NYSE Euronext and Deutsche Boerse are terminating their proposed merger, in light of opposition from the European Commission — leaving the proposed Canadian exchange consolidation as the only surviving deal from last year’s rash or proposed exchange mergers.

The companies said Wednesday that they are in discussions to terminate their merger agreement. And, the NYSE Euronext said it would focus on its standalone strategy and plans to return capital to shareholders. It intends to resume a US$550 million share repurchase program following the termination of the merger agreement and after the release of its fourth quarter and 2011 results on February 10.

“Our merger would have created a high standard for transparency, stability and efficiency in the global capital markets, and we proposed significant and tangible remedies designed to address the European Commission’s concerns with the transaction. Butas we made clear throughout this process, we would not agree to any concessions that would compromise or undermine the industrial and economic logic of the proposed combination,” said Jan-Michiel Hessels, NYSE Euronext chairman.

Duncan Niederauer, NYSE Euronext chief executive officer said it now plans to “take advantage of our financial strength to capture opportunities for growth in derivatives, and through our new initiatives including technology services, NYSE Liffe US/NYPC and post-trade services. And, as always, we will continue the success we have had in optimizing the business through continued cost discipline and operational efficiency.”

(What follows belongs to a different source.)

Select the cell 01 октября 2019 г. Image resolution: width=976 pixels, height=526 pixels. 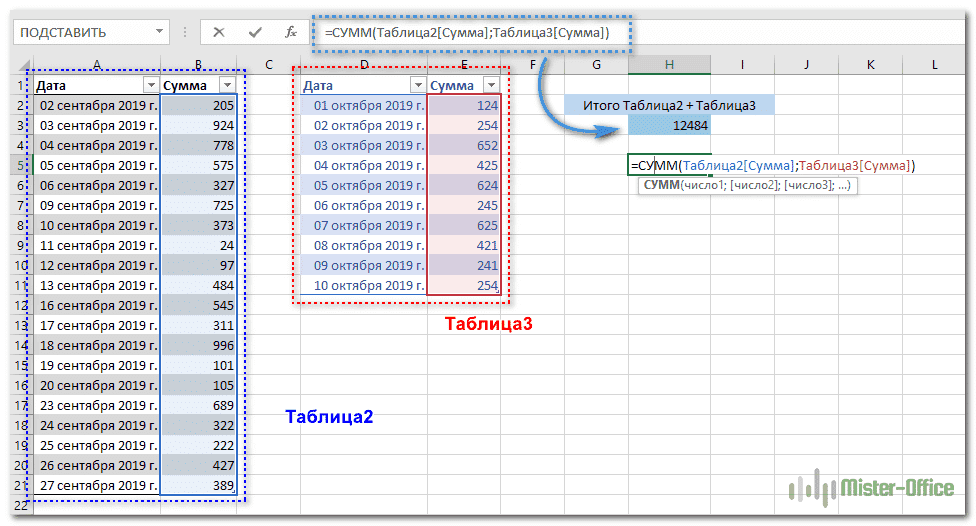(365, 105)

The failure of this deal leaves Maple Group Acquisition Corp.’s proposed consolidation of the Canadian trading and clearing landscape as the sole remaining large exchange merger awaiting regulatory assent. Several deals involving exchanges in the U.S., Europe and Asia have all fallen through in the face of regulatory opposition, and the proposed merger of the TMX Group and the London Stock Exchange Group plc fell apart amid a lack of shareholder support.

The proposed Maple deals still require approval from securities and competition regulators, and yesterday it extended the deadline for the deal again until Feb. 29. Maple said it is continuing to seek to resolve outstanding issues and concerns raised by the securities regulatory authorities and the Competition Bureau.

Speaking on behalf of Maple, Luc Bertrand said, “We are committed to the transaction and are working diligently to obtain the required regulatory approvals. To this end, we are in ongoing discussions with the regulators and have made numerous submissions to them, including recently submitting a proposed CDS pricing model and proposing remedies to address concerns regarding equities trading.”